Review Verdict: the realme narzo 50i is an entry-level Android device suitable for most use cases here in the Philippines. Its performance is more than enough for everyday tasks such as browsing social media, accessing the internet, and binge-watching on YouTube and Netflix, though if you want more you’ll have to look at another device.
- Processor decent for daily tasks
- Slow charging and outdated MicroUSB port
- Not ideal for games
realme narzo 50i Philippines Specs
- Unisoc SC9830A octa-core processor
- 4GB RAM
- 64GB internal storage
- 6.5-inch HD+ IPS display
- 8-megapixel f/2.0 main camera with AF
- 5-megapixel f/2.2 selfie camera
- 4G, LTE
- WiFi, Bluetooth 4.2
- 5000mAh battery
- Android 11 (Go Edition), realme UI
Shenzhen-based company realme has been releasing absolute bangers of devices lately. From the 8i which we crowned as our budget king, to the GT 5G which is considered one of the most affordable smartphones in the market that houses a flagship Snapdragon 888 chipset. Now, the narzo 50i aims to be the top choice at the absolute entry-level space for casual phone users. How does it stack up?

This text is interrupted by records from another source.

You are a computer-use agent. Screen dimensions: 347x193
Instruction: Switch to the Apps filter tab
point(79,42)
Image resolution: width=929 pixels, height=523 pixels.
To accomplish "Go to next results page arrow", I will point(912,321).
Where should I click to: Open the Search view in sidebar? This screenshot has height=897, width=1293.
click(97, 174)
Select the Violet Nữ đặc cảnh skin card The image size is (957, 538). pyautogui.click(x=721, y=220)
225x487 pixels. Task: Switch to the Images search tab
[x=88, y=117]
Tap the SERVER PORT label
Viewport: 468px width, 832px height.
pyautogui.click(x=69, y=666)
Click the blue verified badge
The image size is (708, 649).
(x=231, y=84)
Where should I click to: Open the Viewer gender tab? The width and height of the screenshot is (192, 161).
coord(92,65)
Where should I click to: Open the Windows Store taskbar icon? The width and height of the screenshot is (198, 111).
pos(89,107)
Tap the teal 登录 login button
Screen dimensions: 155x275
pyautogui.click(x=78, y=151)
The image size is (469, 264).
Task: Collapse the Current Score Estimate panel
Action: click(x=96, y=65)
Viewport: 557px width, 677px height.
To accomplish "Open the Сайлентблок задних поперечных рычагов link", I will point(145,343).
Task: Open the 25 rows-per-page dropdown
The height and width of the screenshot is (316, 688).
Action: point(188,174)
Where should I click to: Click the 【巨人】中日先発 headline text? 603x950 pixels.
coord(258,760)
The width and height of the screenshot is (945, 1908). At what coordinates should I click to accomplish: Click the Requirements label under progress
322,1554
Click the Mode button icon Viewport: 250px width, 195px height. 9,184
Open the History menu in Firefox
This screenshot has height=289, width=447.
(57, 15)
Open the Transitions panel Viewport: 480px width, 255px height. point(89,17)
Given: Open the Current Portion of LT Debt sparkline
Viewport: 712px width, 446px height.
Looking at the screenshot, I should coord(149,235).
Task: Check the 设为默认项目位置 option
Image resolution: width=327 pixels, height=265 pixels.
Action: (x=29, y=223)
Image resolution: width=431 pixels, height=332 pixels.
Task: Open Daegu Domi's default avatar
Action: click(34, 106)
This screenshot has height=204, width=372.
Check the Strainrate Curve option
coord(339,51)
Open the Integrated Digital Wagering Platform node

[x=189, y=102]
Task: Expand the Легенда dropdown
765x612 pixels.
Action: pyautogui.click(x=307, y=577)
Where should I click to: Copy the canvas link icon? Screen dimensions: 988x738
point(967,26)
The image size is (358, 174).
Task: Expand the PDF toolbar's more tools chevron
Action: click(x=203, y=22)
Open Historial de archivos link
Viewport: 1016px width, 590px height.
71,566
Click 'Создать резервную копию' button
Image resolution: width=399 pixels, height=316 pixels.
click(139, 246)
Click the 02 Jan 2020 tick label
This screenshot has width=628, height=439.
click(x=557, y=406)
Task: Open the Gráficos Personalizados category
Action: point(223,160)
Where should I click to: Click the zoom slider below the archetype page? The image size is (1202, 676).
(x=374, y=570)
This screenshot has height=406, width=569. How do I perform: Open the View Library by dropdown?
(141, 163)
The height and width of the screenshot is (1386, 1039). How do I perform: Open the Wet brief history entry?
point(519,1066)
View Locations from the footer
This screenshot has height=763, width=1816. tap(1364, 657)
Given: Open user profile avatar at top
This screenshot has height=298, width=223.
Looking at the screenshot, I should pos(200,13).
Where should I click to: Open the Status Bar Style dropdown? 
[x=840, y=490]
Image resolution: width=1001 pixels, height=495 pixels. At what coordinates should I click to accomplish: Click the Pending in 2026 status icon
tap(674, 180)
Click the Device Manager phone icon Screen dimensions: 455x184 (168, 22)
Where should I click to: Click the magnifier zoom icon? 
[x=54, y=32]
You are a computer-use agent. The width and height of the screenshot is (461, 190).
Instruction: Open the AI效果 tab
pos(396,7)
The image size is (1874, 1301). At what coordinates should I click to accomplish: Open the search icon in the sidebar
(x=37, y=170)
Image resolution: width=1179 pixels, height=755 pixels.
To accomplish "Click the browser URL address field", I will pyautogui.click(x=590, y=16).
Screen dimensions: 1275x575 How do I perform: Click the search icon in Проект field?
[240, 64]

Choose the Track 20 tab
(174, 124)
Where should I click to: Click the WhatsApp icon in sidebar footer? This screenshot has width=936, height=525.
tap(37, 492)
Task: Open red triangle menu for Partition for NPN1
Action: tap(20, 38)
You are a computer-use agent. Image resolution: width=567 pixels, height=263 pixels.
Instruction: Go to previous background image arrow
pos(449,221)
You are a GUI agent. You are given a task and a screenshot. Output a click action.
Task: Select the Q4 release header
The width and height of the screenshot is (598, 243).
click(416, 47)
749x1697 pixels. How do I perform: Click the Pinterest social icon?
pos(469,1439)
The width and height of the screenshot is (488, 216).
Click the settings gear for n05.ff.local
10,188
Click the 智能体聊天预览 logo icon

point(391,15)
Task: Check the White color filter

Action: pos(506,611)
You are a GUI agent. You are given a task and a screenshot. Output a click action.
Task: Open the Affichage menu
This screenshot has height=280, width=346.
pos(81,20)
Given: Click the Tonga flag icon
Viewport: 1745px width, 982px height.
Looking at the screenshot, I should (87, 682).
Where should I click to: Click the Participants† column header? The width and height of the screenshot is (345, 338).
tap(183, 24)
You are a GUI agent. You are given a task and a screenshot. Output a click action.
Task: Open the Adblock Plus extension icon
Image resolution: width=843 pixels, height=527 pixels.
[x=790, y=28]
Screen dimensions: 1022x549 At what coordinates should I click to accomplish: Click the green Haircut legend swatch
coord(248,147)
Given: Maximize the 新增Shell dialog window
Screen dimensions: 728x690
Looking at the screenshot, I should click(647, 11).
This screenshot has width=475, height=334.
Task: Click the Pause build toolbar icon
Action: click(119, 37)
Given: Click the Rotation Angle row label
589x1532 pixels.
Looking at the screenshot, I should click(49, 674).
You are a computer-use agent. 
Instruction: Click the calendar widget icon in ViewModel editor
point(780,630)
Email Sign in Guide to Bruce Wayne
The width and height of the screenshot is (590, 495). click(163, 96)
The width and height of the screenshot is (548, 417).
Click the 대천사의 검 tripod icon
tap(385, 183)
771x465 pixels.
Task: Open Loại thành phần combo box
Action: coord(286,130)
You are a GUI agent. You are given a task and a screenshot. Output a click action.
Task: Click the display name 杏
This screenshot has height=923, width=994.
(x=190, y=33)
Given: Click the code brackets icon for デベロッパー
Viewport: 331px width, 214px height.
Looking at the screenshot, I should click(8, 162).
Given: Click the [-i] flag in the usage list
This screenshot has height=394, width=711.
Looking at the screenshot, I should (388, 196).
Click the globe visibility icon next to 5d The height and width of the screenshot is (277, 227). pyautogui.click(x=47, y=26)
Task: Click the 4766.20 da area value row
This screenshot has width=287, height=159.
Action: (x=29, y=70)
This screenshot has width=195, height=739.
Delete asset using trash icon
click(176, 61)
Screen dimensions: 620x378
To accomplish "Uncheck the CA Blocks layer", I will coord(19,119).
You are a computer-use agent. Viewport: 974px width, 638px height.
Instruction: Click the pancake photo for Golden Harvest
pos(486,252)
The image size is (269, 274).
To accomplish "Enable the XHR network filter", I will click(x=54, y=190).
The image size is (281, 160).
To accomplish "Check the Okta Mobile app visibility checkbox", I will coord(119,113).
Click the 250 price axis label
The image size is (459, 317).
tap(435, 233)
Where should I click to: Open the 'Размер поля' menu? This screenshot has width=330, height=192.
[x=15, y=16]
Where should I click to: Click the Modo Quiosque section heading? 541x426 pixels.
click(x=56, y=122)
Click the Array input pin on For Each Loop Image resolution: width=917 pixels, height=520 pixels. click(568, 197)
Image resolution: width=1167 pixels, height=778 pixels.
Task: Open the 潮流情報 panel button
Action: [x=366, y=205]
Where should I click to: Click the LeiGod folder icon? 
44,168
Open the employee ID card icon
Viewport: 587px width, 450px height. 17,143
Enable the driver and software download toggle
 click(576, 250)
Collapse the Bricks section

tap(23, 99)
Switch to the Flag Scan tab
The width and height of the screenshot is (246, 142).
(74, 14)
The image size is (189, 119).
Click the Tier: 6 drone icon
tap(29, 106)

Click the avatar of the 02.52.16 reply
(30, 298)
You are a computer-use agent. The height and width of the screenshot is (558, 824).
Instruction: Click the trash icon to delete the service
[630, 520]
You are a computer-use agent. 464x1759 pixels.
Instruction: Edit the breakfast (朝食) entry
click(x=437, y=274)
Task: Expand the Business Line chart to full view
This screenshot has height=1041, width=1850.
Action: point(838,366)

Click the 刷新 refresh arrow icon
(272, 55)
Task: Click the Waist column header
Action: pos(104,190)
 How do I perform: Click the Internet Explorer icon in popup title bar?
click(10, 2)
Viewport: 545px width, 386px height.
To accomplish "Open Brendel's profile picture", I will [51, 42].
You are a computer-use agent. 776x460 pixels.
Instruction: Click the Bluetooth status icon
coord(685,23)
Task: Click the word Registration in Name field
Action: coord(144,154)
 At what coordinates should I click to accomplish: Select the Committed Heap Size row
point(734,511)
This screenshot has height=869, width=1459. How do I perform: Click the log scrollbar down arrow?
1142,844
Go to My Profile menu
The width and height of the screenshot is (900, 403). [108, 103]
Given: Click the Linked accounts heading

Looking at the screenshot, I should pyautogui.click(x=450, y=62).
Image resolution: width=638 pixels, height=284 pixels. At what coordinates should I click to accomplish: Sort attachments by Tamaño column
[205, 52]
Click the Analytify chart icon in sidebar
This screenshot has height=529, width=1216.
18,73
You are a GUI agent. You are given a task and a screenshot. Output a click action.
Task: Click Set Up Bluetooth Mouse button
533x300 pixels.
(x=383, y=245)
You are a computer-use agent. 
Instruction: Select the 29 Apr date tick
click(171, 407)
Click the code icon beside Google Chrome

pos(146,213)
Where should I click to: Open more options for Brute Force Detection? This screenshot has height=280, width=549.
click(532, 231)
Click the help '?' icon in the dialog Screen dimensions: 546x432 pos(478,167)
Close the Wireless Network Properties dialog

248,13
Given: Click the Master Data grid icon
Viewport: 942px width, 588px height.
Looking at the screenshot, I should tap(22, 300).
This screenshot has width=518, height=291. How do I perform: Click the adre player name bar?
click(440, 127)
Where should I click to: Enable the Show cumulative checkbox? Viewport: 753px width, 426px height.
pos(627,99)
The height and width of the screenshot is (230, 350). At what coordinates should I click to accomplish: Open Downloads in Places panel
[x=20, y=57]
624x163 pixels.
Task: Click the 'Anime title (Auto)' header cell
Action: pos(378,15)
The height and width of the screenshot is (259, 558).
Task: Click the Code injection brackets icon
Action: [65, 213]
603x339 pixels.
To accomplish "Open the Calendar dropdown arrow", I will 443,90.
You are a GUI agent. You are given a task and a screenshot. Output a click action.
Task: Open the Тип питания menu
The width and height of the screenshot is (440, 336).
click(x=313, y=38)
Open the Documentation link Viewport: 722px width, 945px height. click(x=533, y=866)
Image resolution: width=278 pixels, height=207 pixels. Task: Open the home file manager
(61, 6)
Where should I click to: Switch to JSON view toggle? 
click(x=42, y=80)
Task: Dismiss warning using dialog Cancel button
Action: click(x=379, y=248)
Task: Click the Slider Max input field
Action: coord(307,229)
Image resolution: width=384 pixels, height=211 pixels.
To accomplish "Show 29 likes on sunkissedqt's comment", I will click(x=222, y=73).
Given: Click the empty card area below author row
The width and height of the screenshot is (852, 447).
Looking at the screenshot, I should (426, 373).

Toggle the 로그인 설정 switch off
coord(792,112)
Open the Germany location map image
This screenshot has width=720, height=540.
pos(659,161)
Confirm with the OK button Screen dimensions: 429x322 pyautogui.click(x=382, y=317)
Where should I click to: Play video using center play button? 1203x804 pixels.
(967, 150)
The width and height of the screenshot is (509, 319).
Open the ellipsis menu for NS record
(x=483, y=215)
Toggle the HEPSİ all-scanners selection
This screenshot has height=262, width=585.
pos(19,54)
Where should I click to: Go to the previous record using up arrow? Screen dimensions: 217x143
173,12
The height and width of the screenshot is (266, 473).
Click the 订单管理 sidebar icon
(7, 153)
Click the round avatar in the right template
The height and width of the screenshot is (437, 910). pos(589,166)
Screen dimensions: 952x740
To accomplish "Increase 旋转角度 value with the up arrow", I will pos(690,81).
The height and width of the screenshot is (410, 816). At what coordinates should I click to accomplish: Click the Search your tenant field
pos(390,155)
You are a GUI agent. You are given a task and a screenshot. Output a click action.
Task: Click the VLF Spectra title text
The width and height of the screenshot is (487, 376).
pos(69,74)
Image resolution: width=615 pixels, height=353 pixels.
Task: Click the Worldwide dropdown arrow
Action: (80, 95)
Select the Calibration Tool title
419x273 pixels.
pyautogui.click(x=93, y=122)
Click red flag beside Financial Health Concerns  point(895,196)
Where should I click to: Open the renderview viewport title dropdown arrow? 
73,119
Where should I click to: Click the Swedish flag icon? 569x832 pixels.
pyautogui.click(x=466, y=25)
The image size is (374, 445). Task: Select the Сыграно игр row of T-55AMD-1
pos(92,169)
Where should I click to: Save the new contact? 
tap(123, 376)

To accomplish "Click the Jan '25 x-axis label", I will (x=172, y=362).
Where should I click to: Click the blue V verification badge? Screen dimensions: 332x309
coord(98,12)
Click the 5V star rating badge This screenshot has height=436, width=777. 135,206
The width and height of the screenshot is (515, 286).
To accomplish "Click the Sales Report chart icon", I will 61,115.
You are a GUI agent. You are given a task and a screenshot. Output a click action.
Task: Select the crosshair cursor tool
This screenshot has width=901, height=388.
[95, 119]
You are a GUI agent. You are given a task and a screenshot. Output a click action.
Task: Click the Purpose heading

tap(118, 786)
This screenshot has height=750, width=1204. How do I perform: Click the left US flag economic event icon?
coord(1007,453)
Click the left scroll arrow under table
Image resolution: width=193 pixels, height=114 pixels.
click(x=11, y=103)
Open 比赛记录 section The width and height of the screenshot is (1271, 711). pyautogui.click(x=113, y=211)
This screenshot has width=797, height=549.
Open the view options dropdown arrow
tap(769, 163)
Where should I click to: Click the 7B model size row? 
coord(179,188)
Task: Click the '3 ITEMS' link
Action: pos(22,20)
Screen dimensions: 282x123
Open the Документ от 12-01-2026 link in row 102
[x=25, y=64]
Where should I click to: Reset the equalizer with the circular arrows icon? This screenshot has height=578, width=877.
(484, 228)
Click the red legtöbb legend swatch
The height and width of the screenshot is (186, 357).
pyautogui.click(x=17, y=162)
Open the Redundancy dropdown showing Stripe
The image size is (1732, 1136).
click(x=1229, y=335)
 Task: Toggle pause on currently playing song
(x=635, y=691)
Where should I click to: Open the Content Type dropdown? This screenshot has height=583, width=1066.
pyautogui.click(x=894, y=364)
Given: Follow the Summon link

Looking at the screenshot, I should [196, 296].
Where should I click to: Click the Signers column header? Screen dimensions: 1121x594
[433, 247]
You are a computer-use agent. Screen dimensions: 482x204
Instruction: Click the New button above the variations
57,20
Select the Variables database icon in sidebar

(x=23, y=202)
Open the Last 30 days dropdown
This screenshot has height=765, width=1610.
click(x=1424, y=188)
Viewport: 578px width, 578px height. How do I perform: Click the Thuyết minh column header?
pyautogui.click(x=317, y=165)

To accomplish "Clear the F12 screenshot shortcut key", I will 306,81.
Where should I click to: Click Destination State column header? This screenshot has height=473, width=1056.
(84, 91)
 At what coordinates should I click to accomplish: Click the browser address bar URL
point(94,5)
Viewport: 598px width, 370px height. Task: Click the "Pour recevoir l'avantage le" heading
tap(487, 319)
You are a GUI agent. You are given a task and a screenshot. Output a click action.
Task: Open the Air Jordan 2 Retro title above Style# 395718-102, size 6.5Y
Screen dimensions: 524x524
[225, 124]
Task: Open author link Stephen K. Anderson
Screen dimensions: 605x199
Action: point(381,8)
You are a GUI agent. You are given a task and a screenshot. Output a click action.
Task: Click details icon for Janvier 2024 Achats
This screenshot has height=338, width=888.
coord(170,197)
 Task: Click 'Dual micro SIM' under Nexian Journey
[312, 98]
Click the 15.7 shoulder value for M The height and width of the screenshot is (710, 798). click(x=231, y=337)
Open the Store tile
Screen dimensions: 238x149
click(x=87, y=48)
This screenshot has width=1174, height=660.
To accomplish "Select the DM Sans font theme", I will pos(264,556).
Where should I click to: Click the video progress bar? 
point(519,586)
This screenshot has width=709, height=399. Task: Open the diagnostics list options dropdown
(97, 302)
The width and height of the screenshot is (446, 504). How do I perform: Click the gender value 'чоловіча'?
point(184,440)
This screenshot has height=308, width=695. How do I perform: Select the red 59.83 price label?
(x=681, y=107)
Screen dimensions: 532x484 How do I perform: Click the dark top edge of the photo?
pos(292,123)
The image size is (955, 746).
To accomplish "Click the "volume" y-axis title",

The realme narzo 50i comes in two colors – low-key carbon black, and our review unit – the pastel mint green. Either way, the design is clean and simple. At this point, we’ve seen the waterdrop notch done a million times on other devices across the price spectrum, so it’s nothing new. As the old adage goes: “if it ain’t broke, don’t fix it.”
On the rear is the camera setup with some narzo branding, then there is a carbon-like finish from below the camera to the bottom of the phone. It’s an appreciated subtle touch from realme that adds a bit of personality and texture to the phone’s backside.
The button and port layout are typical of what you expect on a realme phone, though we’re dismayed that it is one of the remaining realme phones in 2021 that still uses an outdated MicroUSB port.
Display and sound
The narzo 50i sports a 6.5-inch LCD display, which is a very familiar panel since realme has been using this particular display for a number of its entry-level offerings for over a year now. That being said, you get the same HD+ resolution that is rather low for 2021 standards but is nevertheless a decent resolution for watching videos.
The rear-facing mono-firing speaker does its job of conveying sound. It’s not tinny and there’s actual depth to the audio, or at least as much as you can expect from its speaker setup. Flagships from years ago also made do with just one rear-firing speaker and were very usable, so it definitely is possible to achieve decent performance.
Being an entry-level phone, the narzo 50i is pretty basic with its snappers, where you get an 8-megapixel rear camera and a 5-megapixel front camera.
As expected of equipped smartphone cameras in 2021, the narzo performs sufficiently in ideal lighting conditions. There is enough detail, things that need to stay in focus do so, and colors come to life in warmer tones. Its indoor performance is slightly compromised but not a shock at the price point – with blurs here and there in the absence of a perfect light source. Despite this shortcoming, the camera performance creates shots perfectly usable for the everyday consumer.
The narzo 50i can shoot videos at up to Full HD, though overall quality is not great because of its hardware limitations. Check out our sample video below that should give you a glimpse of how video looks in motion, as well as audio recording performance:
Internals and battery life
Considering the market in which the narzo 50i competes, the octa-core UNISOC SC9863A is par for the course. It runs at a clock speed of up to 1.6 GHz, supported by an acceptable 4GB of RAM. There is 64GB of storage that can be expanded with a MicroSD card. We had no issues with browsing the web or watching our favorite videos whatsoever. The 50i could also handle switching back and forth from one app to another while keeping a few apps open. The performance is adequate for non-power users. Gaming might not be its forte, as the narzo 50i can handle titles like Wild Rift and Call of Duty Mobile at their lowest settings, though expect to encounter some slight bumps here and there.
Unlike other realme phones, the narzo 50i uses a Go version of Android 11, which is a lightweight version of your usual Android 11 build for better performance optimization with its modest internals. You don’t get the same software customization options as the Android 11 layered with realme’s custom UI, so take note of that before buying.
Keeping the lights on is a 5000 mAh battery that lasted us at around 10 hours during our video loop test. You don’t get any form of fast charging with the narzo 50i, so topping up that battery will take some time.
Wrap up and conclusions
Our review of the realme narzo 50i in the Philippines shows that it delivers well on its intended purpose of being an essential-use smartphone with media consumption capabilities. While it is by no means a powerhouse, it has enough grunt to be used in the average person’s daily life. The camera is also enough to capture whatever moment you need a memento of.
Overall, it’s a neat package at an affordable price point. If you’re invested in the realme ecosystem, this is a choice you should consider.
realme narzo 50i Review Price Philippines
The realme narzo 50i is now available in all realme stores and partners across the country at a price of Php 6,290.